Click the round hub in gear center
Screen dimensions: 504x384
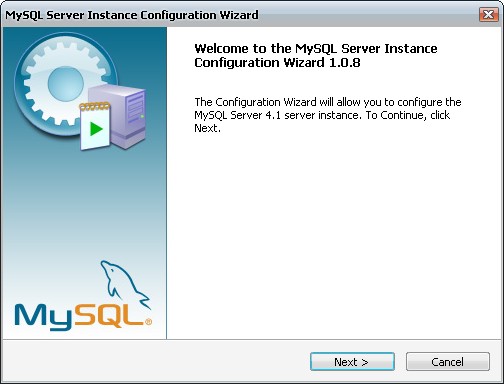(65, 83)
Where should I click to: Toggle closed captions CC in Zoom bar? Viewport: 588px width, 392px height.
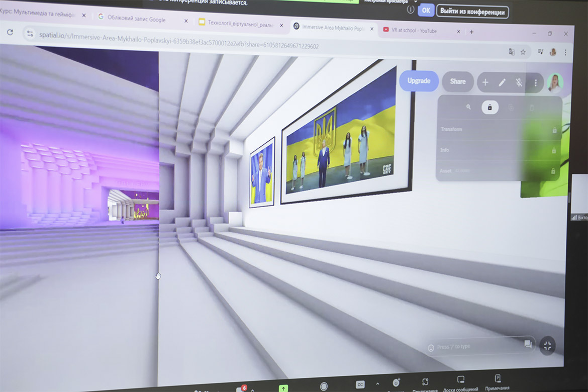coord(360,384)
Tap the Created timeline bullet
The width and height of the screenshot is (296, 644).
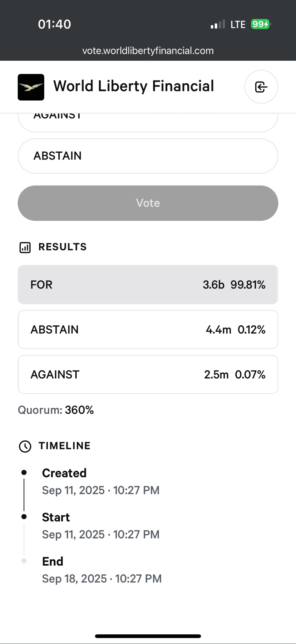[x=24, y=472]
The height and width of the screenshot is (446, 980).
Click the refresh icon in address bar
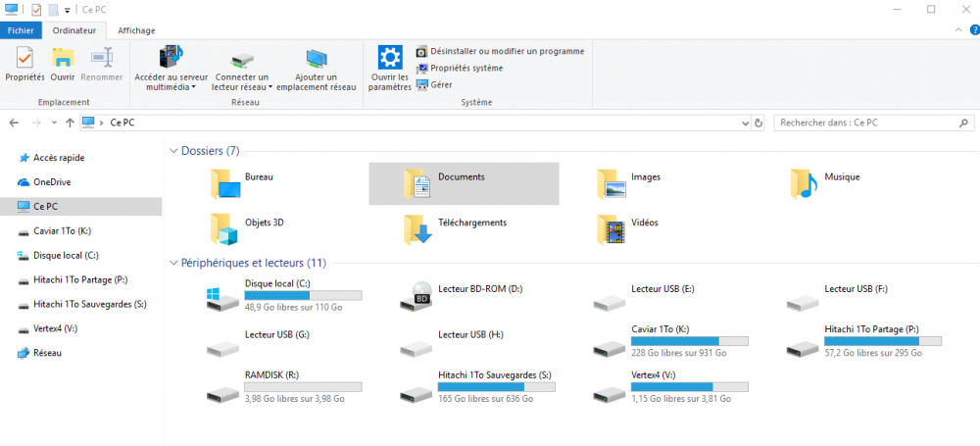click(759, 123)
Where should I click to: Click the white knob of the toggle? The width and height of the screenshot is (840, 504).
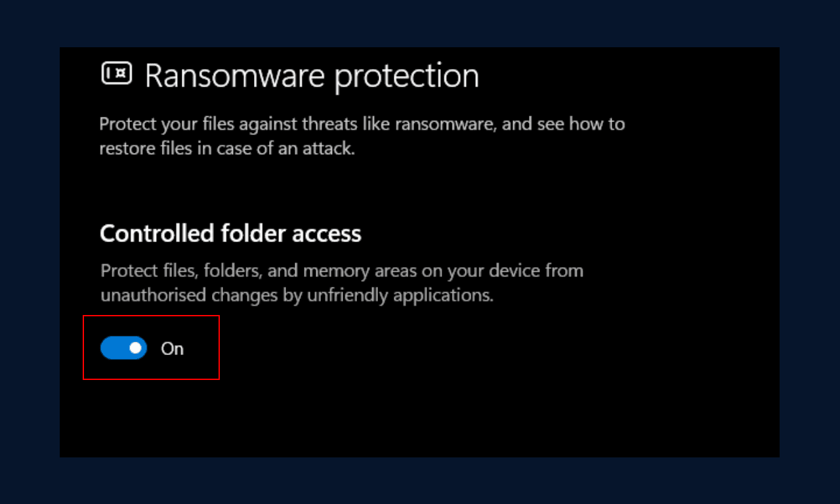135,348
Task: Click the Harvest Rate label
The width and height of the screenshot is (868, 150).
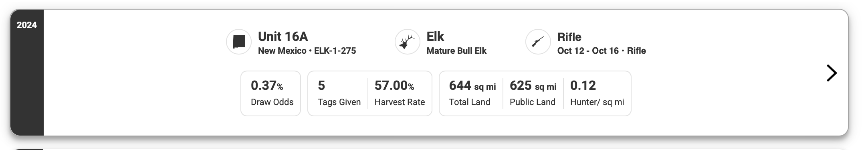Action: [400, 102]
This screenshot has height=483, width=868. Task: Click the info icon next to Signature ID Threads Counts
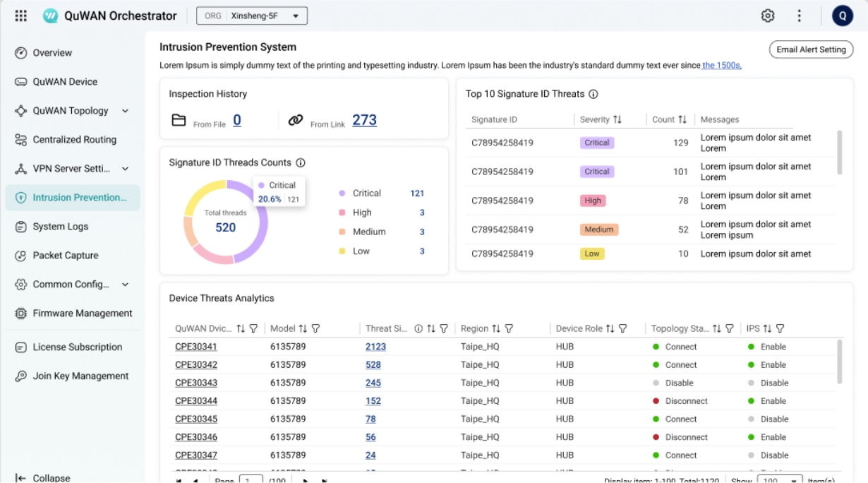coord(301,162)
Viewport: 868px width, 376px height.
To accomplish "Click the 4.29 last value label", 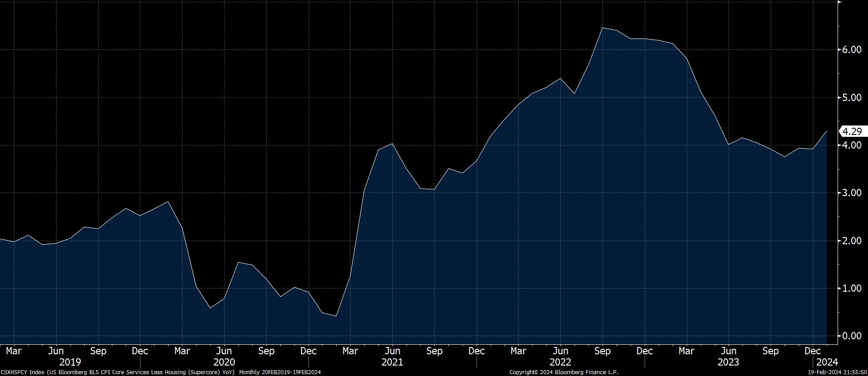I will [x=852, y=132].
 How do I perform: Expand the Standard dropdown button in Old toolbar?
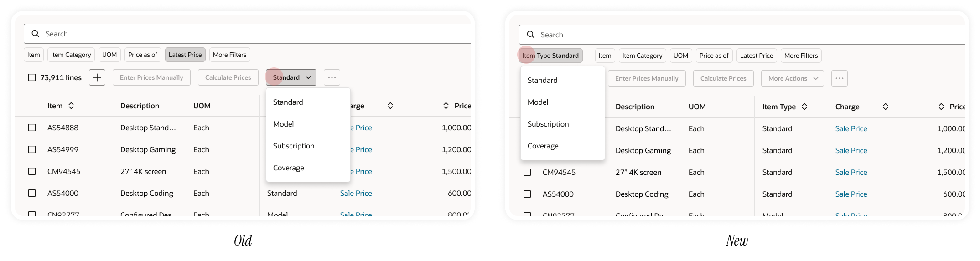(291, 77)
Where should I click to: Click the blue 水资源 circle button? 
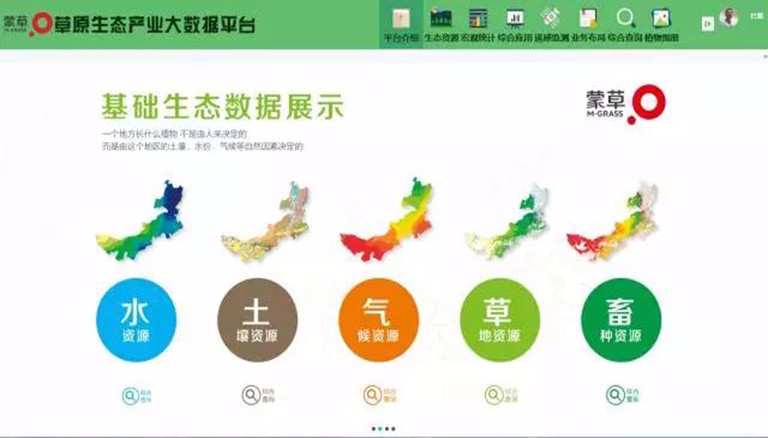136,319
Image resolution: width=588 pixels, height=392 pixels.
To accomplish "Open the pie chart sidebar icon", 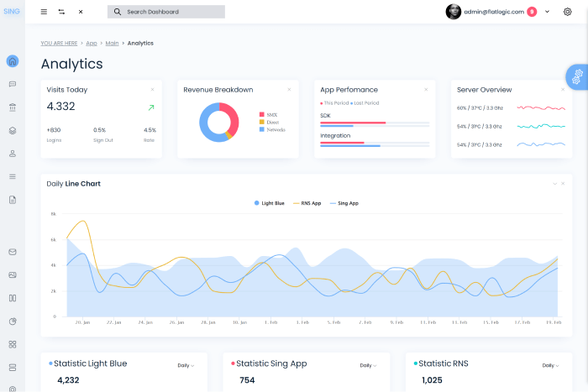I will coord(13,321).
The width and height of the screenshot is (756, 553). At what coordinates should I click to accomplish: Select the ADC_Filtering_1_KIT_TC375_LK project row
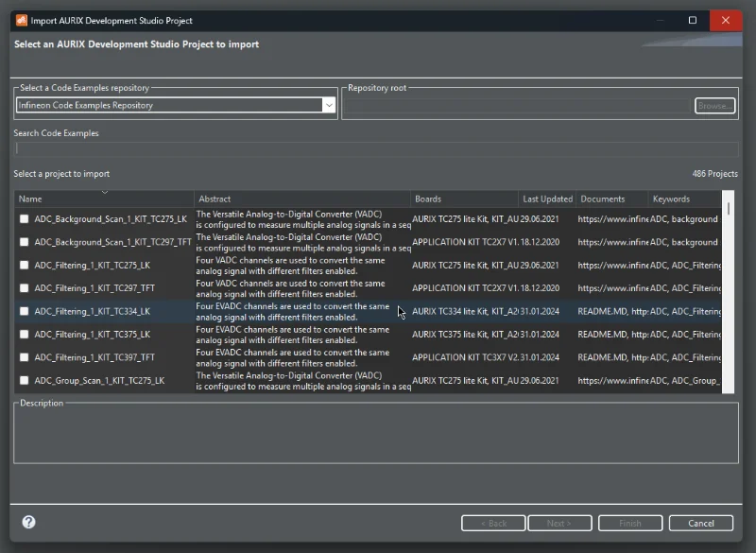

WHAT IS BEING ASKED: Each line from the start of the listing above through the line with "Viewport: 868px width, 376px height." is what to output, exactly as written and without pictures.

RESPONSE TO THIS TASK:
Click the round hub in gear center
Screen dimensions: 504x384
(65, 83)
Where should I click to: Toggle closed captions CC in Zoom bar? Viewport: 588px width, 392px height.
coord(360,384)
Tap the Created timeline bullet
The width and height of the screenshot is (296, 644).
[x=24, y=472]
The height and width of the screenshot is (446, 980).
Click the refresh icon in address bar
click(759, 123)
Where should I click to: Click the white knob of the toggle? The width and height of the screenshot is (840, 504).
135,348
Task: Click the Harvest Rate label
The width and height of the screenshot is (868, 150).
Action: [400, 102]
This screenshot has height=483, width=868. Task: Click the info icon next to Signature ID Threads Counts
coord(301,162)
Viewport: 868px width, 376px height.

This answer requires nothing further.